--- Start of PASSAGE ---

# Compounded Pool

## What is the Compounded Pool?

The Compounded Pool is an integral part of the DEIN system, designed to enhance liquidity and provide additional support for DEIN's whitelisted Policybooks. It functions as an extension to contracts, fueled by a combination of DEIN Native Staking (40%) and DEIN LP Staking (10%) tokens which together establish the Compounded Liquidity.

The Compounded Pool serves as a reserve that is only liquidated as a last resort, and the likelihood of such an event is extremely low.

## How does it work?

The Compounded Liquidity is shared by all of DEIN's whitelisted Policy Books, allocating funds on a first-come, first-serve basis. Additionally, there is a limit on how much funds each Policy Book can reserve at any given time.

The maximum Policy duration when using the Compounded Pool's funds is 5 epochs.

## What is the Compounded Liquidity?

Think of "Compounded Liquidity" as extra Collateral. To tap into it, users have to initially buy policies for the available Collateral (reduce Capacity to 0). Once that's exhausted, and the Collateral isn't sufficient for their Policy, users can then purchase Policies using Compounded Liquidity.

Policy Books can only reserve Compounded Liquidity up to the Compounded Pool share.

## What is the Compounded Pool share?

The "Compounded Pool share" can be simplified as a shared allowance for all whitelisted Policy Books. It determines the percentage that Policy Books can reserve to sell policies using the Compounded Liquidity.

## What is Compounded Liquidity Release

T**he Compounded Liquidity Release** triggers in the following cases:

If Underwriter provides Collateral to the Policy Book X,

When a Policy against Policy Book X, which reserves Compounded Liquidity, ends.

When a Payout funded by Compound Liquidity occurs against Policy Book X.

If any of the above conditions are met, the Compounded Liquidity reserved by the Policy Book X releases, and the current Compounded Liquidity distribution is re-calculated.

**Let's take a closer look at how the Compounded Pool operates:**

**Let's take a closer look at how the Compounded Pool operates:**

#### Assuming:

Compounded Liquidity: 1,000 USDT

Compounded Pool share: 60%

Current Reserved Compounded Liquidity: 0 USDT

*Therefore, each Policy Book in the DEIN system can reserve up to 60% of the Compounded Liquidity as additional funds, which equals to up to 600 USDT.*

Policy Book A has 600 USDT of Compounded Liquidity available for purchasing a Policy. Policy Book B has 600 USDT of Compounded Liquidity available for purchasing a Policy. Policy Book C has 600 USDT of Compounded Liquidity available for purchasing a Policy.

--- End of PASSAGE ---

_CHALLENGE A:_ In the Compounded Pool page, what is the maximum Policy duration when a policy uses the Compounded Pool's funds?
_CHALLENGE B:_ Retype everything in the Compounded Pool page from "When a Policy" down to "distribution is re-calculated.", keeping every character unchanged.

--- Start of AVAILABLE DATA ---

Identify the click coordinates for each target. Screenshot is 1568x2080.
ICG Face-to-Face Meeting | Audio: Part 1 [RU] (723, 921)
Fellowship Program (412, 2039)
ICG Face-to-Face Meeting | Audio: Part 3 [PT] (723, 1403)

--- End of AVAILABLE DATA ---

_WRITTEN REPLY A:_ The maximum Policy duration is 5 epochs.

_WRITTEN REPLY B:_
When a Policy against Policy Book X, which reserves Compounded Liquidity, ends.

When a Payout funded by Compound Liquidity occurs against Policy Book X.

If any of the above conditions are met, the Compounded Liquidity reserved by the Policy Book X releases, and the current Compounded Liquidity distribution is re-calculated.